- [WORK REQUEST]: Write out every record in full, exactly as written, please.

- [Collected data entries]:
--------

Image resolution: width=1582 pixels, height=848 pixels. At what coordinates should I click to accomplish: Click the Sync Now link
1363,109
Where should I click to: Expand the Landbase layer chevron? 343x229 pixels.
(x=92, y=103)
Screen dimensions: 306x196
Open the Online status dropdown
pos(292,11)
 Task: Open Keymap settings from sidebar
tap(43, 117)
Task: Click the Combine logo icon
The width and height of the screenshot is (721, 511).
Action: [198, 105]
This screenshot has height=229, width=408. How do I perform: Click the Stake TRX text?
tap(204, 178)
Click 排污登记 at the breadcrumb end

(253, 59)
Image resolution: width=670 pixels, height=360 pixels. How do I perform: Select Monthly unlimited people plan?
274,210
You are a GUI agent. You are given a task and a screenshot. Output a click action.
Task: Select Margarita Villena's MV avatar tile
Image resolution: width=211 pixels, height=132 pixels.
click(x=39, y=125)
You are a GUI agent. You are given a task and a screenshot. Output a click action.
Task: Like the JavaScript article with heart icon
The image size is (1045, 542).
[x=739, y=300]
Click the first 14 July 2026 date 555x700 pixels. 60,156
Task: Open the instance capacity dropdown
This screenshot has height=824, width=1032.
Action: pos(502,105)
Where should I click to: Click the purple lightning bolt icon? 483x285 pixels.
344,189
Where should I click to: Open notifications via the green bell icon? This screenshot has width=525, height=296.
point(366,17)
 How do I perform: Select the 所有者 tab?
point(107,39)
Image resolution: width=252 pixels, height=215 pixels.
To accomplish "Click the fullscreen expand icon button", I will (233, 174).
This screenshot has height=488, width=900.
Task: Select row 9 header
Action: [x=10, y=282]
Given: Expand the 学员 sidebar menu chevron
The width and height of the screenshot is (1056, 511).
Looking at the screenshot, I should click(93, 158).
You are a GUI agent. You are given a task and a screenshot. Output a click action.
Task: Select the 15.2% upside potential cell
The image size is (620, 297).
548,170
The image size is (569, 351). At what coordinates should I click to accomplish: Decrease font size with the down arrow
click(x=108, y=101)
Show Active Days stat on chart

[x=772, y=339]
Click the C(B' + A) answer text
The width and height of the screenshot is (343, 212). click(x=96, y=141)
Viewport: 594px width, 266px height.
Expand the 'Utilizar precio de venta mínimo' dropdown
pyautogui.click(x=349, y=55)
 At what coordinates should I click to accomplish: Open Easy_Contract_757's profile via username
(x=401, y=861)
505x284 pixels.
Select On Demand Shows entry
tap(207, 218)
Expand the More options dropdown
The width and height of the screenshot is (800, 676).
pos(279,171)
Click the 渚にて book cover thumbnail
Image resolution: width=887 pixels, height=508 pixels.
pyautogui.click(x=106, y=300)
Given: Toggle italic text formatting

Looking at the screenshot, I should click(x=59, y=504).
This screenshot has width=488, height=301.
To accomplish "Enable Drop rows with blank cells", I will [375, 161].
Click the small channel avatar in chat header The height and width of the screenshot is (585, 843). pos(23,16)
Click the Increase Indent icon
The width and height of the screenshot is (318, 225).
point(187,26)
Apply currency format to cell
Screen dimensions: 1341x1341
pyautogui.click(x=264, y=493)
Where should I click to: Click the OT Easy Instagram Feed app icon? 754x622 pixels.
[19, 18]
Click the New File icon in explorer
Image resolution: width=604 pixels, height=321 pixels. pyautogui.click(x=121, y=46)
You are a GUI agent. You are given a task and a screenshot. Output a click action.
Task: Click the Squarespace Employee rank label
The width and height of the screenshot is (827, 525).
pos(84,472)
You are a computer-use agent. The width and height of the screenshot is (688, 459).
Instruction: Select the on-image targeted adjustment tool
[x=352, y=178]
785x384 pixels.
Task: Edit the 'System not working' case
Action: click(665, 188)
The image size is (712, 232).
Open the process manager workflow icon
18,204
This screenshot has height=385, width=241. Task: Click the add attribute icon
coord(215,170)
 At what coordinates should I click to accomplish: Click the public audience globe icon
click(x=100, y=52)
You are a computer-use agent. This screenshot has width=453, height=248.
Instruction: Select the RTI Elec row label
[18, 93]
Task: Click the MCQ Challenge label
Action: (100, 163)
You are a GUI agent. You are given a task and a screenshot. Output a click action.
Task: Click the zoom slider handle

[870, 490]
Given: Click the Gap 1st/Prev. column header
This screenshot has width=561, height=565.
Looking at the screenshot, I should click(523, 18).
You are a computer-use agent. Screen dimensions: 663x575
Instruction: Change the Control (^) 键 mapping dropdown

--------

- [ANSWER SPACE]:
Image resolution: width=1582 pixels, height=848 pixels. At what coordinates should I click to accomplish: Click the Sync Now link
1363,109
Where should I click to: Expand the Landbase layer chevron? 343x229 pixels.
(x=92, y=103)
Screen dimensions: 306x196
Open the Online status dropdown
pos(292,11)
 Task: Open Keymap settings from sidebar
tap(43, 117)
Task: Click the Combine logo icon
The width and height of the screenshot is (721, 511).
Action: [198, 105]
This screenshot has height=229, width=408. How do I perform: Click the Stake TRX text?
tap(204, 178)
Click 排污登记 at the breadcrumb end

(253, 59)
Image resolution: width=670 pixels, height=360 pixels. How do I perform: Select Monthly unlimited people plan?
274,210
You are a GUI agent. You are given a task and a screenshot. Output a click action.
Task: Select Margarita Villena's MV avatar tile
Image resolution: width=211 pixels, height=132 pixels.
click(x=39, y=125)
You are a GUI agent. You are given a task and a screenshot. Output a click action.
Task: Like the JavaScript article with heart icon
The image size is (1045, 542).
[x=739, y=300]
Click the first 14 July 2026 date 555x700 pixels. 60,156
Task: Open the instance capacity dropdown
This screenshot has height=824, width=1032.
Action: pos(502,105)
Where should I click to: Click the purple lightning bolt icon? 483x285 pixels.
344,189
Where should I click to: Open notifications via the green bell icon? This screenshot has width=525, height=296.
point(366,17)
 How do I perform: Select the 所有者 tab?
point(107,39)
Image resolution: width=252 pixels, height=215 pixels.
To accomplish "Click the fullscreen expand icon button", I will (233, 174).
This screenshot has height=488, width=900.
Task: Select row 9 header
Action: [x=10, y=282]
Given: Expand the 学员 sidebar menu chevron
The width and height of the screenshot is (1056, 511).
Looking at the screenshot, I should click(93, 158).
You are a GUI agent. You are given a task and a screenshot. Output a click action.
Task: Select the 15.2% upside potential cell
The image size is (620, 297).
548,170
The image size is (569, 351). At what coordinates should I click to accomplish: Decrease font size with the down arrow
click(x=108, y=101)
Show Active Days stat on chart

[x=772, y=339]
Click the C(B' + A) answer text
The width and height of the screenshot is (343, 212). click(x=96, y=141)
Viewport: 594px width, 266px height.
Expand the 'Utilizar precio de venta mínimo' dropdown
pyautogui.click(x=349, y=55)
 At what coordinates should I click to accomplish: Open Easy_Contract_757's profile via username
(x=401, y=861)
505x284 pixels.
Select On Demand Shows entry
tap(207, 218)
Expand the More options dropdown
The width and height of the screenshot is (800, 676).
pos(279,171)
Click the 渚にて book cover thumbnail
Image resolution: width=887 pixels, height=508 pixels.
pyautogui.click(x=106, y=300)
Given: Toggle italic text formatting

Looking at the screenshot, I should click(x=59, y=504).
This screenshot has width=488, height=301.
To accomplish "Enable Drop rows with blank cells", I will [375, 161].
Click the small channel avatar in chat header The height and width of the screenshot is (585, 843). pos(23,16)
Click the Increase Indent icon
The width and height of the screenshot is (318, 225).
point(187,26)
Apply currency format to cell
Screen dimensions: 1341x1341
pyautogui.click(x=264, y=493)
Where should I click to: Click the OT Easy Instagram Feed app icon? 754x622 pixels.
[19, 18]
Click the New File icon in explorer
Image resolution: width=604 pixels, height=321 pixels. pyautogui.click(x=121, y=46)
You are a GUI agent. You are given a task and a screenshot. Output a click action.
Task: Click the Squarespace Employee rank label
The width and height of the screenshot is (827, 525).
pos(84,472)
You are a computer-use agent. The width and height of the screenshot is (688, 459).
Instruction: Select the on-image targeted adjustment tool
[x=352, y=178]
785x384 pixels.
Task: Edit the 'System not working' case
Action: click(665, 188)
The image size is (712, 232).
Open the process manager workflow icon
18,204
This screenshot has height=385, width=241. Task: Click the add attribute icon
coord(215,170)
 At what coordinates should I click to accomplish: Click the public audience globe icon
click(x=100, y=52)
You are a computer-use agent. This screenshot has width=453, height=248.
Instruction: Select the RTI Elec row label
[18, 93]
Task: Click the MCQ Challenge label
Action: (100, 163)
You are a GUI agent. You are given a task and a screenshot. Output a click action.
Task: Click the zoom slider handle

[870, 490]
Given: Click the Gap 1st/Prev. column header
This screenshot has width=561, height=565.
Looking at the screenshot, I should click(523, 18).
You are a computer-use agent. Screen dimensions: 663x575
Instruction: Change the Control (^) 键 mapping dropdown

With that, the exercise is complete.